The Missing Part Of The Internet Of Things Conversation

Missing PieceThe Internet of Things (IoT) promises all new ways to use sensor and machine data to create efficiency, new features and foster business model competition. But the conversations too often lack an essential element that no IoT project can do without: the ability to make systems “think” in ways similar to what humans provide in the analogue world. Consider not just the rapidly increasingly amount and types of data that are created and derived automatically, but also the exploding number of ways that data needs to be filtered, mashed up, compared, contrasted, interpolated and extrapolated in the IoT scenario.

If digital information caused humans suffer what Clay Shirky calls “filter failure,” imagine what happens when human-engineered machines are asked to manage exponentially higher amounts of data in significantly shorter time frames, both with and without the possibility of human oversight.

Perfect memory and absolute patience

This isn’t a warning about the weaknesses of machines, but is instead about their powers of tireless, perfect memory and absolute patience. The benefits that computerization brings can quickly become a rabbit hole if we don’t mitigate the weakness – the lack of human-equivalent reasoning – that comes along with those benefits. The way clever companies have been addressing this gap is through the use of multiple types of event processing technology.

This area of tech is based on the construct that everything that can be observed and understood is broken down into discreet elements known as events. Events can be as simple as a change in data value, like a rise in temperature, or something that doesn’t actually happen, like a patient failing to pick up a prescribed medication. Events in combination form higher-level events like financial transactions that consist of an offer, match and settlement. Events are temporal as well, meaning their occurrence can be monitored for timeline and frequency.

Blending historical and immediate

Event processing is at its most powerful when analytics are used to understand historical patterns that can be added to the mix of what’s being observed and anticipated. Marketing has been moving forward rapidly on this front as historical buying patterns are teased out of large data sets and then used to anticipate future consumer engagement success.

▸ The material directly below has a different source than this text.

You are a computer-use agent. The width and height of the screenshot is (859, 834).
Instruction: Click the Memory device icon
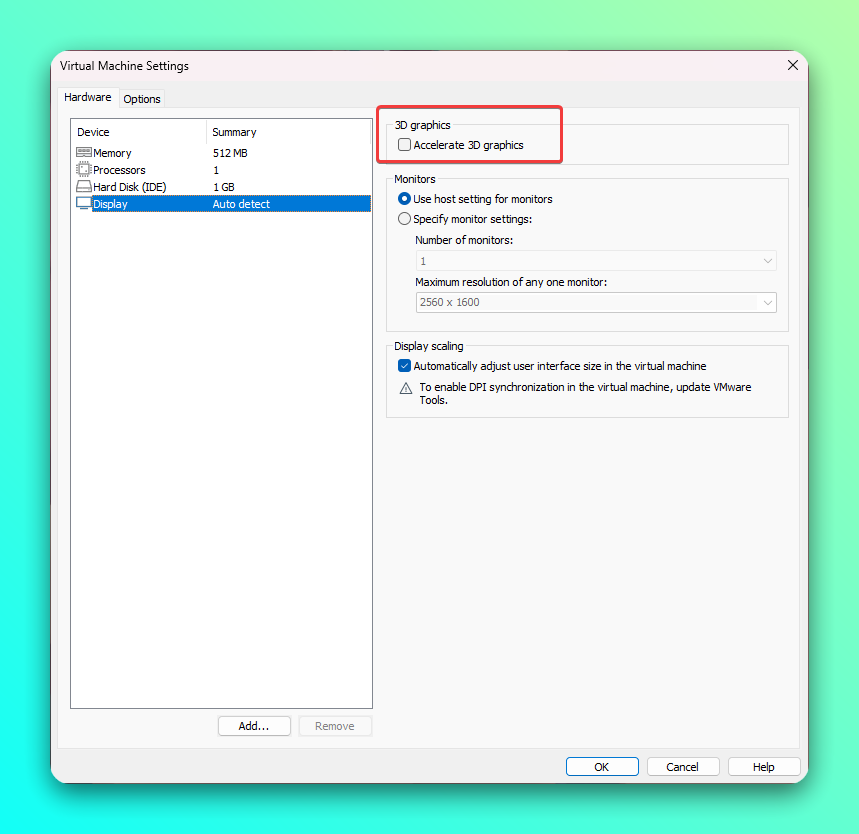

Event processing is fascinating because it offers a way to describe and understand the environment in a very brain-like way. It also allows a way to spot patterns that represent risks and opportunities no differently than a human does, and to see complex patterns in ways that are increasingly similar to our brain.  This is a critical capability for event processing to fill as IoT-led automation by necessity takes humans out of many points of decision making and exposes new risks unless we very carefully study the changes automation brings.